Anche qualora dovessimo trovare un esopianeta ospitale, la tecnologia attuale non ci consentirà di raggiungerlo. Tuttavia l’idea di poterlo vedere ci renderebbe più felici. Abbiamo difatti detto che se ne suppone l’esistenza sulla base delle perturbazioni che induce sui suoi compagni.

 

Ricerca da Terra

 

Se solo il potere risolutivo e la luminosità della stella centrale ci impediscono la loro osservazione diretta, la soluzione più ovvia consiste nell’aumentare il potere risolutivo dei telescopi di terra. Saremmo già in grado di realizzare telescopi terrestri da 100 metri (il telescopio avrebbe già un nome: OWL Over Whelmingly Large, che in inglese significa anche gufo). Tra i problemi da affrontare sono i fondi insufficienti. Tuttavia le varie agenzie sono impegnate su più fronti con lo scopo di portare a compimento telescopi di almeno 30 metri di diametro. Un progetto molto ambizioso ma che al momento sembra ben avviato vede impegnata l’ESA nella realizzazione, prevista per il 2017, dell’E-ELT (European-Extremely Large Telescope). Un telescopio di 42 metri di diametro. Con simili mostri si potrebbe sperare anche di vedere monetine da un euro anche sulla superficie del Sole.

 Il sogno, non troppo nascosto dell’uomo, rimane quello di trovare la nostra cugina, per andarvi un giorno ad abitare, ma come abbiamo detto, la tecnologia attuale non lo consente. Tuttavia non possiamo escludere che una qualche forma di vita abbia potuto attecchire anche là. E se sulla Terra si è sviluppata una civiltà tecnologica, niente ci impedisce di ipotizzare che abbia avuto luogo uno sviluppo analogo altrove. Sarà proprio così? Qualora esistessero molte civiltà, appena più progredite della nostra, perché non siamo invasi da continue visite di alieni, obiettava Fermi. SETI (Search for Extra Terrestrial Intelligence) sta scandagliando dagli anni ‘70 il cielo in attesa di un segnale radio proveniente da una civiltà intelligente, finora senza risultati. Dal canto suo Drake (nel 1962) ha formulato una celebre equazione che tiene conto del numero di stelle in formazione nella Galassia, di quelle che possono ospitare pianeti, del numero di pianeti che godrebbero di condizioni tali per cui la vita possa svilupparsi, della frazione di quelli in cui effettivamente la vita si è sviluppata, della probabilità che l’evoluzione abbia condotto ad una forma di vita intelligente ed al fiorire di una civiltà, della frazione di queste che cercherebbero (al par di noi) di comunicare a distanze interstellari e del tempo in cui una tale civiltà persisterebbe, per derivare il numero di diversi contatti che possiamo sperare di ricevere. I parametri sono molto incerti e fra ipotesi ottimistiche e pessimistiche intercorrono molti ordini di grandezza. Se però consideriamo il numero di stelle presenti ed il fatto che si è sviluppata almeno una civiltà tecnologica, allora possiamo immaginare davvero di non essere soli nell’Universo.

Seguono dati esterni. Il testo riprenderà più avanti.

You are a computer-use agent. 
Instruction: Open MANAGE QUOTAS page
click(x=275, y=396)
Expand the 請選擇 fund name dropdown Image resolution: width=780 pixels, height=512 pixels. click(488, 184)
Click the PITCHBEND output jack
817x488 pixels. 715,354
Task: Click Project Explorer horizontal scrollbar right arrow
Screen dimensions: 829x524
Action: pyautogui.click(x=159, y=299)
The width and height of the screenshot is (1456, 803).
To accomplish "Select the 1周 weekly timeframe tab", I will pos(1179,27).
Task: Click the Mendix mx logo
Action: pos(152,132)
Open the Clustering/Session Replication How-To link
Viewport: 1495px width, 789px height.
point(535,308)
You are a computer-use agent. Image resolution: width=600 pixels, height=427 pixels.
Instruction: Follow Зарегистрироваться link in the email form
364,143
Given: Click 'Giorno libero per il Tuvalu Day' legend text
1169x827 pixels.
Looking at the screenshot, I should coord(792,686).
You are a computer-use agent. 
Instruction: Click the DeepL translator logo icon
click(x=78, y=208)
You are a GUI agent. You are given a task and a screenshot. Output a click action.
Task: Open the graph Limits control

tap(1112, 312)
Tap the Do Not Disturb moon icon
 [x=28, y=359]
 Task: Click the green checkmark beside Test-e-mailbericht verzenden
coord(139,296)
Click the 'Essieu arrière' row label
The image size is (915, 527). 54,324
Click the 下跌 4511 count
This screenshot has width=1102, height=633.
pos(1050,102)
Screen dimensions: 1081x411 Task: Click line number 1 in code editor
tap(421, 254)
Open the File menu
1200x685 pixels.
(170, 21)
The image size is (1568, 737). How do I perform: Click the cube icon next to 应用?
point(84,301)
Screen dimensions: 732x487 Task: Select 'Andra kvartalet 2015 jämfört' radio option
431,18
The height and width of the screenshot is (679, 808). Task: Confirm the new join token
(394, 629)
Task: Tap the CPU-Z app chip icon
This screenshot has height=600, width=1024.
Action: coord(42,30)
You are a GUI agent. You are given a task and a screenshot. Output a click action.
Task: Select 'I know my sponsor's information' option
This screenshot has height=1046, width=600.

 Abbiamo dimostrato che il Sistema Solare non è un eccezione, trovare pianeti abitabili ed infine realmente abitati è il passo successivo, ma questa è un’altra storia.

 

Curiosità

 

Gli esopianeti sono classificati con una sigla che designa la stella, seguita dalla lettera b (minuscola). Se la stella ospita un sistema con più corpi dopo il primo gli altri prendono le lettere c, d e via dicendo. A rendere più complicate le cose, prima che prendesse piede questa nomenclatura qualche corpo aveva già assunto una propria sigla che non è stata cambiata. Così troviamo PSR1257+12A, B e C. L’IAU per ora ha deciso di non attribuire nomi propri, tratti magari dalla mitologia, anche se ogni tanto, ufficiosamente, qualche pianeta ne ha assunto uno, come HD209458b denominato Osiride e 51Pegasib denominato Bellerofonte. La scoperta di Gl581c non ha prodotto ancora nomi e la scoperta di Kepler 452b è ancora recente per cui non hanno ancora assunto nomi, ma crediamo che qualche ufficioso ma anche affettuoso nomignolo possano meritarselo. Chi ha qualche idea si faccia avanti.